Every once in a while, one comes across an idea well-intentioned but so wrong-headed that it takes one’s breath away. I encountered such a one recently on the webpage of my esteemed former employer, the Brookings Institution, in a blog entry by an earnest non-resident Brookings scholar, Professor Jennifer Lawless of American University. Readers are encouraged to look up and read the blog on the Brooking’s website, www.Brookings.edu. Blog Entry
The problem, as Lawless explains, is that young people –high school and college students –aren’t interested in running for office these days and would rather spend their lives in a profession other than politics. These apparently misguided young people perceive politics as a battle ground for egotistical, self-centered liberals and egotistical, self-centered conservatives who posture, advance themselves, and pretend to be doing something for the common good while in fact are merely scoring political points and accomplishing nothing.
The cure for this parlous condition of the body politic, Lawless and her co-authors assert, is threefold: government should sponsor more programs for youths (like AmeriCorps, Teach for America, Peace Corps, etc.); colleges and universities should refocus admissions standards to reward knowledge of politics; and an app should be on smart phones to give young people information on which elective offices are currently vacant, how to qualify for the ballot, and how to become a candidate.
A few observations come to mind about both the diagnosis and the remedy. First, do we really need more brown noses, big men on campus, and other ambitious self-promoters in high schools and colleges? Of course not, by any measure. There is no shortage of people who think they know best, want power, and just love to run other people’s lives. When young people suspect the motives of their peers who want to be the class presidents and teachers’ pets, they display a healthy understanding of human nature. This skeptical stance, far from endangering, promotes and indeed is the essence of democracy. As a former activist in student politics, I can attest to the difficulty of getting out the vote and persuading fellow students that this or that proposed campus reform would actually accomplish anything. A skeptical citizenry is critical for democracy and a useful counter-balance for the ubiquitous and hyperactive would-be big shots.
Should government use taxpayer funds to tempt more young people into running for office? The thought makes one shudder. We should have fewer, not more, politicians, fewer half-baked enthusiasts with grand schemes for remaking society. Politics should be the business of a small number of professionals who are thick-skinned and cynical enough to survive the contempt of their fellow citizens and pragmatic enough to understand that compromise is their main business. The ultimate task of the politicians is to keep society from blowing apart, a goal that is served by keeping the well-intentioned amateurs as far as possible out of the process. We have too many do-gooders, blundering amateurs and ideologues, who just know in their guts that they are right and everybody else is wrong. The misfits, who half-understand the issues, greatly complicate the task of arriving at sound policy. The few who actually run things should be judged harshly by their fellow citizens who are not wrong but are essentially correct in disparaging politicians as egomaniacs. But we need those few egomaniacs who really know what they are doing and are strong enough to survive without flattery from sycophants and self-important journalists.

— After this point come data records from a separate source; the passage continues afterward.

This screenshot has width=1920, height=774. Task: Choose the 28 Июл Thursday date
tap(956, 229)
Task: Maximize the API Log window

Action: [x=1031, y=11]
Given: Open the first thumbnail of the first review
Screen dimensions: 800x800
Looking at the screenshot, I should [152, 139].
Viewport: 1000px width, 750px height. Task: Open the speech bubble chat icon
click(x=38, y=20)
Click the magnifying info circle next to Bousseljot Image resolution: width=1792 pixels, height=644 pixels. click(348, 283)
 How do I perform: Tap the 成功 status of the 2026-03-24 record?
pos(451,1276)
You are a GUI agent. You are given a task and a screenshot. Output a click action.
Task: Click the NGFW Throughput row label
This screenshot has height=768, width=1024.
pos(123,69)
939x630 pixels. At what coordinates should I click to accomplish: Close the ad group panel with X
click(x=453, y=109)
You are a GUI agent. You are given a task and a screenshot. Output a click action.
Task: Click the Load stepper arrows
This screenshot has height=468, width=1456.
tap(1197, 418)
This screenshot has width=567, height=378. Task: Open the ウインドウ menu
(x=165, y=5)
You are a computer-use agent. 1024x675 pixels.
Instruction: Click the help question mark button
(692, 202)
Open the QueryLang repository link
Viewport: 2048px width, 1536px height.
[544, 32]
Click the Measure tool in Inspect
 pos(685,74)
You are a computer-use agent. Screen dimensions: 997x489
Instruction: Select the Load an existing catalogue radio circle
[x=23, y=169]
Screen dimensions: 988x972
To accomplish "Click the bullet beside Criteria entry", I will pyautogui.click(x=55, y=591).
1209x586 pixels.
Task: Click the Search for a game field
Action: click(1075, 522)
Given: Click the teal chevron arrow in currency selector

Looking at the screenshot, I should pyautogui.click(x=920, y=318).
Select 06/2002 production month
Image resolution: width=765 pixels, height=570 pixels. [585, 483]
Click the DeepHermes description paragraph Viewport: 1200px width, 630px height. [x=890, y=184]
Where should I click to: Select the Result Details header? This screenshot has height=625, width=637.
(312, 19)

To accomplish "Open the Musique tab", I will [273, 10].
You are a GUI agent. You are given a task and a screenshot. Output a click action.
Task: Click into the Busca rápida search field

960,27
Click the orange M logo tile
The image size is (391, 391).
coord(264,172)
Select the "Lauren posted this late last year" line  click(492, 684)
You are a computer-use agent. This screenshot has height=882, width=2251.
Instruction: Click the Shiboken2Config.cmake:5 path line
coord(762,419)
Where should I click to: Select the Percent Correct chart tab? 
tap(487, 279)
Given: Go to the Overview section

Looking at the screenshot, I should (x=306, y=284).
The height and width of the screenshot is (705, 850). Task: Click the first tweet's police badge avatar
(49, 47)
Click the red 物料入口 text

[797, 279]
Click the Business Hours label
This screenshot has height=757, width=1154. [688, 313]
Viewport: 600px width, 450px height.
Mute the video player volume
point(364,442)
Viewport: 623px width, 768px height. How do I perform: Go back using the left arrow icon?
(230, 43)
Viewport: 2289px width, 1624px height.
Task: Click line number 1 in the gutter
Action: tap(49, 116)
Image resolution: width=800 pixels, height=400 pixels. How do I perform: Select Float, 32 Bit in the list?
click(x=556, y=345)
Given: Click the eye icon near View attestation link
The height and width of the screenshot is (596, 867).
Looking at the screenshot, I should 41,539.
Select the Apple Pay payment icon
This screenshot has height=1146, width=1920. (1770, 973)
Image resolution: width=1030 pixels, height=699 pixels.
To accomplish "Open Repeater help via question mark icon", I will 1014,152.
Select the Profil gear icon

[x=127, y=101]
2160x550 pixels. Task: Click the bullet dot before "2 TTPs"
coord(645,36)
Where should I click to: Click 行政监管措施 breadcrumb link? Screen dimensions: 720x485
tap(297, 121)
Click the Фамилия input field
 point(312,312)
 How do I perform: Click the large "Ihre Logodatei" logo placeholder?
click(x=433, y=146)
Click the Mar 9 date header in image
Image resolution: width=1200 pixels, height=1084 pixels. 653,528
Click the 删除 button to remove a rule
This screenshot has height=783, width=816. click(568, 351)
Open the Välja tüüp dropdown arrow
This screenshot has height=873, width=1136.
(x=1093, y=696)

We should aspire to a condition where most of the people are apathetic about politics, most of the time because they are busy building companies and creating jobs, writing novels and scientific papers, raising their families, enjoying the higher things of life, and mostly minding their own business. Give the real pros, the professional politicians, the scope to make their deals, solve problems, and mind the store. But they don’t need to be loved and we should come down on them hard when they screw up. Keep the media clatter within bounds, the hyperactive amateurs marginalized, and the hysterical alarms and the alarmists off to the side. If people don’t want to vote, that’s fine. It has become a cliche that our political system is dysfunctional and the nation is suffering from gridlock. The fact is that the nation is not misgoverned and the critics are quite wrong and have grossly exaggerated the problems. The dysfunction these days pales in comparison to other periods in American history – for example, the era that produced the Civil War, the Federalist-Jefferson disputes the second George Washington term, the Vietnam era and the late 1960s, the battles between the interventionists and non-interventionists on the eve of WWII, the late Truman Presidency, the governmental paralysis in the last two years of Hoover, just to name a few examples of far worse dysfunction. Politics, alas, is not and has never been a pleasant business. It is not made easier by fairy tales that see benign results coming from having government devise incentives to induce more youths to become perpetual candidates for office.